Further world conquest strategies I'm usually employing are:

- Before you get the Imperialism CB, preferrably expand via reconquests of cores of vassals. That reduces AE, and if you're clever about vassalizing the correct tags, you can conquer vast swathes of land with no diplo costs in the peace deal without having to fabricate many claims, and, crucially, without having to deal with separatism. Good examples are:
- Once Castille integrates Aragon and forms Spain, try taking a single iberian culture province with an aragonese core, release Aragon, and then reconquer all of Aragon in a single reconquest war
- Once the Commonwealth forms, try taking a single baltic culture province with a lithuanian core, release Lithuania and reconquer all cores
- If Ming mingsplodes, vassalize them as soon as possible - they usually still have cores on almost all of China and you can reconquer one of the richest regions of the map with manageable trouble
- Try getting as many diplo relation slots as possible to have as many vassals as possible. The monuments Petra (near Jerusalem) and Kanbawzathadi Palace (Pegu) are useful for this.

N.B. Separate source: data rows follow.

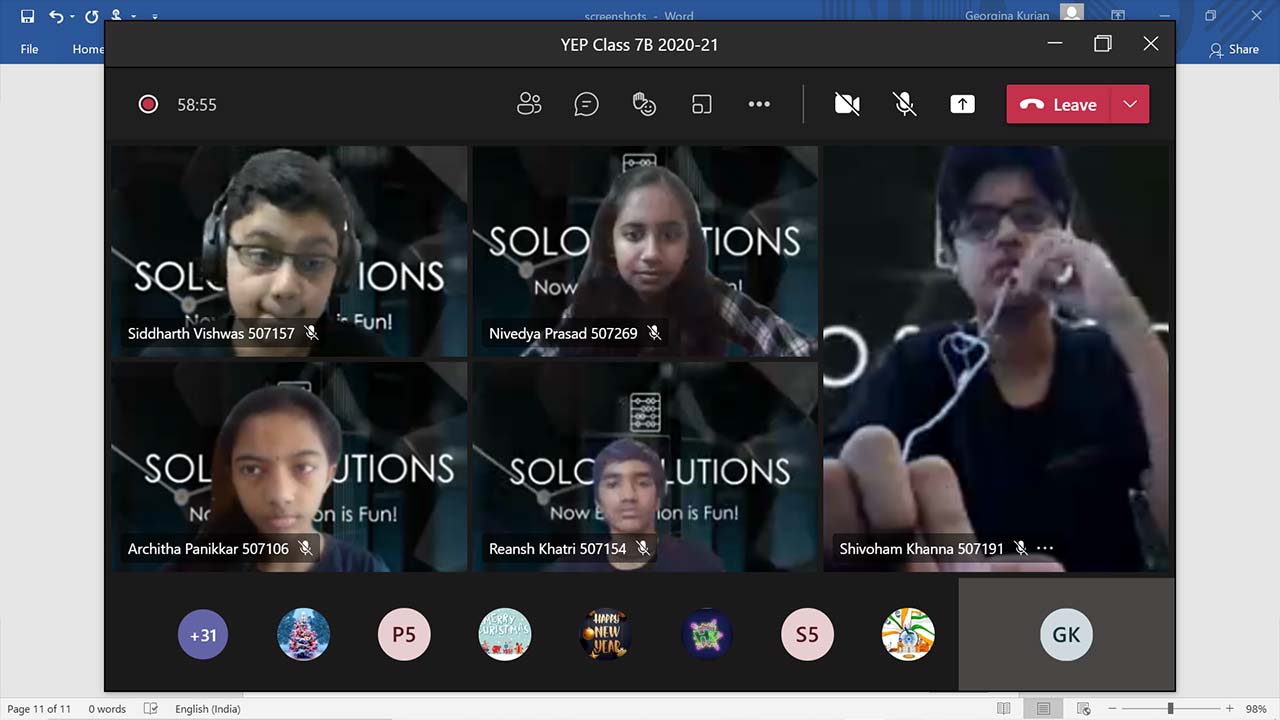Expand the +31 additional participants
Image resolution: width=1280 pixels, height=720 pixels.
coord(203,635)
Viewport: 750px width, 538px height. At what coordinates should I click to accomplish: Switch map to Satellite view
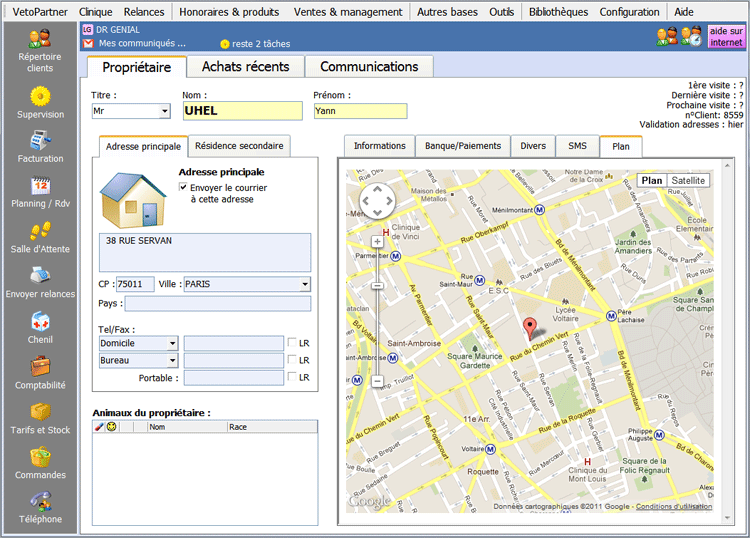pyautogui.click(x=687, y=181)
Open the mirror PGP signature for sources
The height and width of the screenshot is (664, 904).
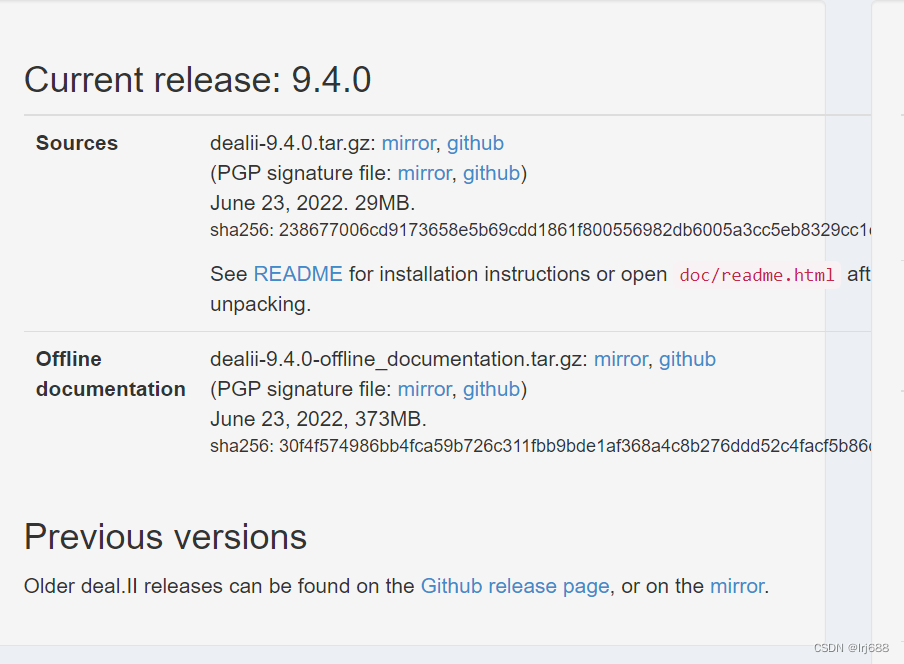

- Starting in the late 1500-early 1600, try getting a few marches along the Atlantic coast (Leon, Brittany, Scotland, Norway, ...). When you are conquering the new world, give 10 provinces per colonial region to each of the marches and have them form colonial nations. Once you have the new world under control, annex the marches. Their colonial nations will remain seperate entities, even if you now have several colonial nations per colonial regions, they will have lower liberty desire because they're individually smaller, and each one will give you a merchant. You can easily get enough merchants for each trade node in the game that way.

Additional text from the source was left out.